#### Supplied entries
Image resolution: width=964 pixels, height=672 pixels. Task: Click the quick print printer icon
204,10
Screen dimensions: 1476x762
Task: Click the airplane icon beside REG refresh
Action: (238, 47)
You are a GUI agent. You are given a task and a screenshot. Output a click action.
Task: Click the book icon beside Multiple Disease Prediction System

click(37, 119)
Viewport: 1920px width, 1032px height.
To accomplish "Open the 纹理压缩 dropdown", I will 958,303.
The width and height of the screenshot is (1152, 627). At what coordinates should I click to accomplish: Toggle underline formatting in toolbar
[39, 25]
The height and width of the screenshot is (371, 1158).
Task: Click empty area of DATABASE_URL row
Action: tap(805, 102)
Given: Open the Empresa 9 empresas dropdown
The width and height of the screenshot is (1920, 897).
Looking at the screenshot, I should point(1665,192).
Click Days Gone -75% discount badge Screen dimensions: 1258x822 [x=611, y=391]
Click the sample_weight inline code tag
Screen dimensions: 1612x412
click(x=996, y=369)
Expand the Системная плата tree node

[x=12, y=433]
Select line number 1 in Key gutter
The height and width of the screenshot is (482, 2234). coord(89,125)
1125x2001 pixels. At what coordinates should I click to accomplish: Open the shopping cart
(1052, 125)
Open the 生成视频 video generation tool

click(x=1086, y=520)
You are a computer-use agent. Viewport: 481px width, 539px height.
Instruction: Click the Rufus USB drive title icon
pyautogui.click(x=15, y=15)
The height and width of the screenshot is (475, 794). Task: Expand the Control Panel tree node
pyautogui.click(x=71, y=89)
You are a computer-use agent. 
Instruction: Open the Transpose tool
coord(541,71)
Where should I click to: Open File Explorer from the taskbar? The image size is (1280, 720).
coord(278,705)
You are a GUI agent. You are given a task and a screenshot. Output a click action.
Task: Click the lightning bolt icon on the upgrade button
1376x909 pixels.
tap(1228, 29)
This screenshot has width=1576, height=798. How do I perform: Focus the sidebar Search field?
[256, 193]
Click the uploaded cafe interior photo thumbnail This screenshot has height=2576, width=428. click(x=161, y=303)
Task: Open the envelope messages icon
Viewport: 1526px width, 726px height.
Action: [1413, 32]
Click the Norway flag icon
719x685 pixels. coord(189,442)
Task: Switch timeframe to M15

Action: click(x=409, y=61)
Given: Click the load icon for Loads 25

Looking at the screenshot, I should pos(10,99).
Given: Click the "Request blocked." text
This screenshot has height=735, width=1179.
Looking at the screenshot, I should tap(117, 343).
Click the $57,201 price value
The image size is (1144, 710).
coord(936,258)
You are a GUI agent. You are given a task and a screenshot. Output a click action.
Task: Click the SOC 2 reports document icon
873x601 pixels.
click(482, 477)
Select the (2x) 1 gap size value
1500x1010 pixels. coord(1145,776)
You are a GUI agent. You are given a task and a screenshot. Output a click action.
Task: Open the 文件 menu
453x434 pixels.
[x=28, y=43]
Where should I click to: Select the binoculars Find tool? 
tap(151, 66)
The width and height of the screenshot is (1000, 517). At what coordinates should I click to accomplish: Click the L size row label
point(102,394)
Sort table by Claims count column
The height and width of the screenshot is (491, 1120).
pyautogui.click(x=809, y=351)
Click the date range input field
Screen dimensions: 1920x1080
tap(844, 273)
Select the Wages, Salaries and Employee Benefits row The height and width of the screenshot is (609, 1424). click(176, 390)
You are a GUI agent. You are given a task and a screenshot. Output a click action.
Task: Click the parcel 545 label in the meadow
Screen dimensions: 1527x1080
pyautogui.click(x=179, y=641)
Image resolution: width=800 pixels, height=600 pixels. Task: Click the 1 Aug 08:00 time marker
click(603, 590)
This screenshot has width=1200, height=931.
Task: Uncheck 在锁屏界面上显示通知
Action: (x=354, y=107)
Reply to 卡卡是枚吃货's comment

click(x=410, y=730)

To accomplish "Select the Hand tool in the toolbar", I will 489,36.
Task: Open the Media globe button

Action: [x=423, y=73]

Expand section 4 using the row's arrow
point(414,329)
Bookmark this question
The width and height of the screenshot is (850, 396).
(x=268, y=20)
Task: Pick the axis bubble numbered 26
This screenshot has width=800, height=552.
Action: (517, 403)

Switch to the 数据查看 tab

#### Exercise instructions
An exact copy of the listing above is needed, so write it out again.

#### Solution
Image resolution: width=964 pixels, height=672 pixels. Task: Click the quick print printer icon
204,10
Screen dimensions: 1476x762
Task: Click the airplane icon beside REG refresh
Action: (238, 47)
You are a GUI agent. You are given a task and a screenshot. Output a click action.
Task: Click the book icon beside Multiple Disease Prediction System

click(37, 119)
Viewport: 1920px width, 1032px height.
To accomplish "Open the 纹理压缩 dropdown", I will 958,303.
The width and height of the screenshot is (1152, 627). At what coordinates should I click to accomplish: Toggle underline formatting in toolbar
[39, 25]
The height and width of the screenshot is (371, 1158).
Task: Click empty area of DATABASE_URL row
Action: tap(805, 102)
Given: Open the Empresa 9 empresas dropdown
The width and height of the screenshot is (1920, 897).
Looking at the screenshot, I should point(1665,192).
Click Days Gone -75% discount badge Screen dimensions: 1258x822 [x=611, y=391]
Click the sample_weight inline code tag
Screen dimensions: 1612x412
click(x=996, y=369)
Expand the Системная плата tree node

[x=12, y=433]
Select line number 1 in Key gutter
The height and width of the screenshot is (482, 2234). coord(89,125)
1125x2001 pixels. At what coordinates should I click to accomplish: Open the shopping cart
(1052, 125)
Open the 生成视频 video generation tool

click(x=1086, y=520)
You are a computer-use agent. Viewport: 481px width, 539px height.
Instruction: Click the Rufus USB drive title icon
pyautogui.click(x=15, y=15)
The height and width of the screenshot is (475, 794). Task: Expand the Control Panel tree node
pyautogui.click(x=71, y=89)
You are a computer-use agent. 
Instruction: Open the Transpose tool
coord(541,71)
Where should I click to: Open File Explorer from the taskbar? The image size is (1280, 720).
coord(278,705)
You are a GUI agent. You are given a task and a screenshot. Output a click action.
Task: Click the lightning bolt icon on the upgrade button
1376x909 pixels.
tap(1228, 29)
This screenshot has width=1576, height=798. How do I perform: Focus the sidebar Search field?
[256, 193]
Click the uploaded cafe interior photo thumbnail This screenshot has height=2576, width=428. click(x=161, y=303)
Task: Open the envelope messages icon
Viewport: 1526px width, 726px height.
Action: [1413, 32]
Click the Norway flag icon
719x685 pixels. coord(189,442)
Task: Switch timeframe to M15

Action: click(x=409, y=61)
Given: Click the load icon for Loads 25

Looking at the screenshot, I should pos(10,99).
Given: Click the "Request blocked." text
This screenshot has height=735, width=1179.
Looking at the screenshot, I should tap(117, 343).
Click the $57,201 price value
The image size is (1144, 710).
coord(936,258)
You are a GUI agent. You are given a task and a screenshot. Output a click action.
Task: Click the SOC 2 reports document icon
873x601 pixels.
click(482, 477)
Select the (2x) 1 gap size value
1500x1010 pixels. coord(1145,776)
You are a GUI agent. You are given a task and a screenshot. Output a click action.
Task: Open the 文件 menu
453x434 pixels.
[x=28, y=43]
Where should I click to: Select the binoculars Find tool? 
tap(151, 66)
The width and height of the screenshot is (1000, 517). At what coordinates should I click to accomplish: Click the L size row label
point(102,394)
Sort table by Claims count column
The height and width of the screenshot is (491, 1120).
pyautogui.click(x=809, y=351)
Click the date range input field
Screen dimensions: 1920x1080
tap(844, 273)
Select the Wages, Salaries and Employee Benefits row The height and width of the screenshot is (609, 1424). click(176, 390)
You are a GUI agent. You are given a task and a screenshot. Output a click action.
Task: Click the parcel 545 label in the meadow
Screen dimensions: 1527x1080
pyautogui.click(x=179, y=641)
Image resolution: width=800 pixels, height=600 pixels. Task: Click the 1 Aug 08:00 time marker
click(603, 590)
This screenshot has width=1200, height=931.
Task: Uncheck 在锁屏界面上显示通知
Action: (x=354, y=107)
Reply to 卡卡是枚吃货's comment

click(x=410, y=730)

To accomplish "Select the Hand tool in the toolbar", I will 489,36.
Task: Open the Media globe button

Action: [x=423, y=73]

Expand section 4 using the row's arrow
point(414,329)
Bookmark this question
The width and height of the screenshot is (850, 396).
(x=268, y=20)
Task: Pick the axis bubble numbered 26
This screenshot has width=800, height=552.
Action: (517, 403)

Switch to the 数据查看 tab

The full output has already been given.